The clinic owes its operational capability to the recent acquisition of a cutting-edge British medical technology; a digital rectoscope called LumenEye X1. It can get a clear view of the inside of the lower part of the bowel. Giving a direct visualisation of the anorectal tract in the general practice setting, can quickly identify what the problem might be – either eliminating the need for formal endoscopy or identifying cases that require a colonoscopy due to polyps or other serious pathology being found – simultaneously reducing the burden on endoscopy services and improving the diagnosis of cancer in patients who do not meet the criteria for urgent referral.
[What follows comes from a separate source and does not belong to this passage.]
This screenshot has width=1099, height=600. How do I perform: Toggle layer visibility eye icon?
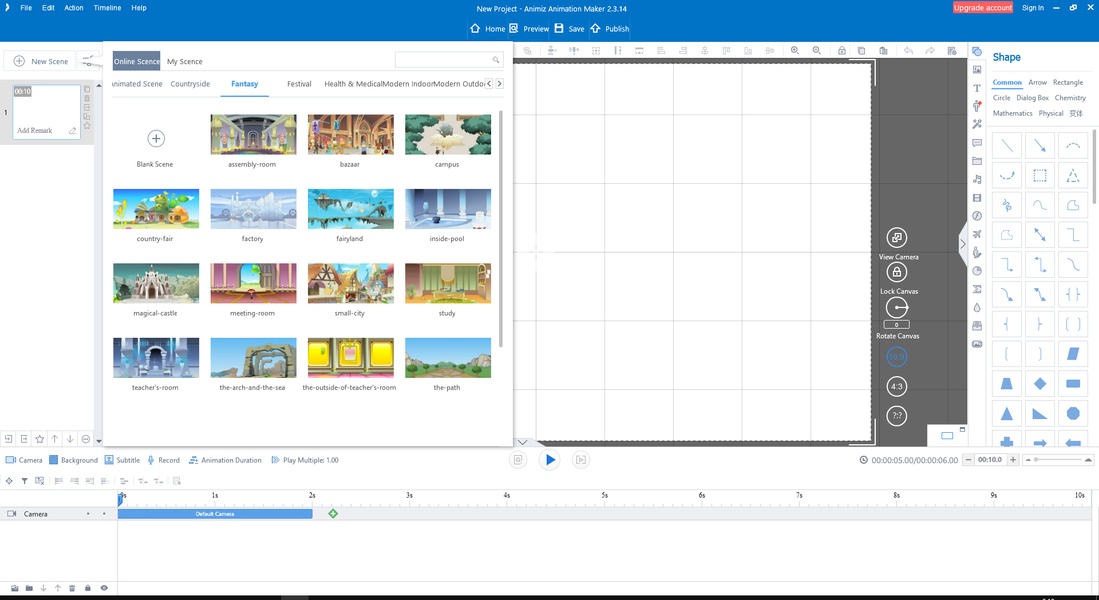(104, 588)
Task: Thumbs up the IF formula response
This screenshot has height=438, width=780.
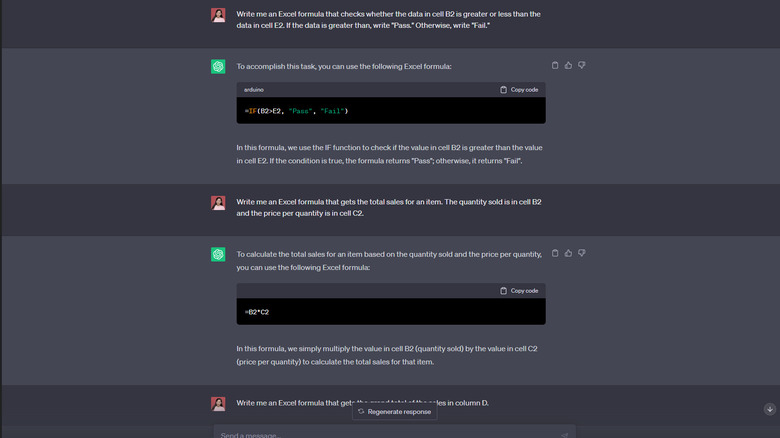Action: [568, 66]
Introducing this revolutionary service is set to save North Central London Integrated Care Board almost £250,000 in costs. Each patient treated in the community (rather than at an NHS hospital) delivers a saving of estimated £1,178 and the clinic expect they will see over 200 patients by the end of the pilot.1
Providing assessment and treatment, the dedicated service is run by a team of skilled Physician Associates (PAs) under the guidance of Colorectal Surgeon, Mr Alexander Von Roon from University College London Hospitals NHS Foundation Trust (UCLH). He comments: “We have seen really excellent results from the community bowel clinic. The staff have been trained in how to take histories, do examinations, do rectoscopy and proctoscopy with the help and support of the LumenEye device. We can make patients feel better and take them out of the hospital capacity thus freeing up the hospital’s capacity for our cancer patients who may be in need of more specialist care. We’re shortening the treatment time, and the time to diagnosis.”
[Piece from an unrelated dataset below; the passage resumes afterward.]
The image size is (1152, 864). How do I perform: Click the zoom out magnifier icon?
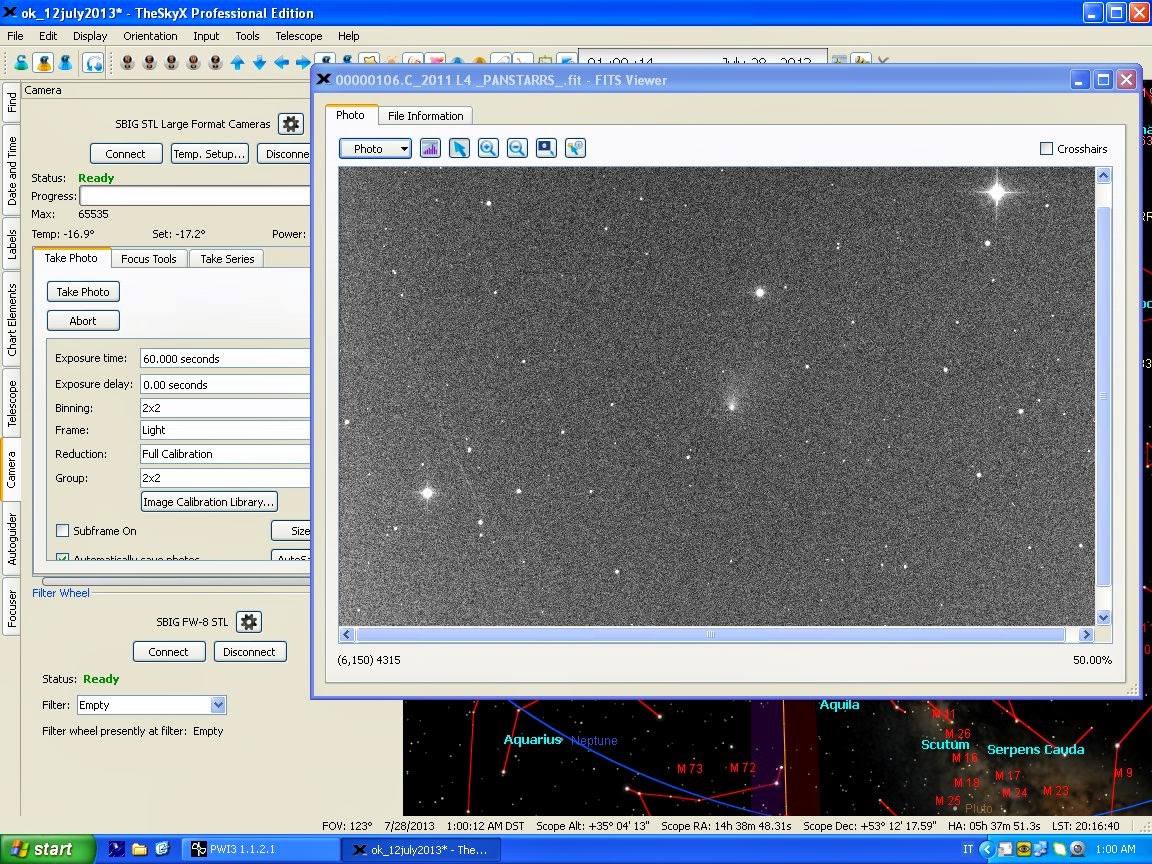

It is thought that as many as 48% of people in the UK with digestive complaints put off going to the doctor– because they are too embarrassed or hope symptoms will go away on their own. Physician Associate, Vidhi Patel who has been working in the bowel clinic explains: “At Bloomsbury, we have patients from diverse backgrounds and we understand that there are also cultural barriers for many women who are suffering from bowel complaints. As a female practitioner it is wonderful to be able to help these women who may have refused treatment from a male doctor. I also think that being seen in a local GP surgery room, rather than the hospital is far less daunting than a hospital.”
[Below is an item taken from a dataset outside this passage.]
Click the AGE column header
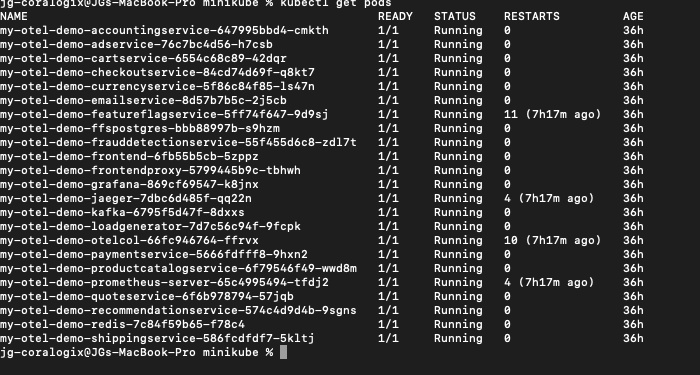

“The Bloomsbury bowel clinic is an excellent example of what can be achieved” remarks Mr Dale Vimalachandran, consultant Colorectal Surgeon, Bowel Research UK Research Grants committee member and Surgical Speciality Lead at RCS Eng & ACPGBI. “It has the potential to significantly speed up the treatment of low-risk patients at their local GP surgery and frees up capacity in hospitals to deal with the most urgent patients, including those with ulcerative colitis and bowel cancer. Bowel cancer tragically takes the lives of over 16,000 people each year and remains the second most deadly cancer in the UK. Initiatives like this, alongside the research Bowel Research UK is funding into new treatments and potential cures, demonstrate exciting progress in improving the lives of people affected by bowel cancer and other bowel conditions. Bowel Research UK is a national bowel research charity dedicated to funding new treatments and potential cures for bowel cancer, inflammatory bowel disease and other bowel disorders.”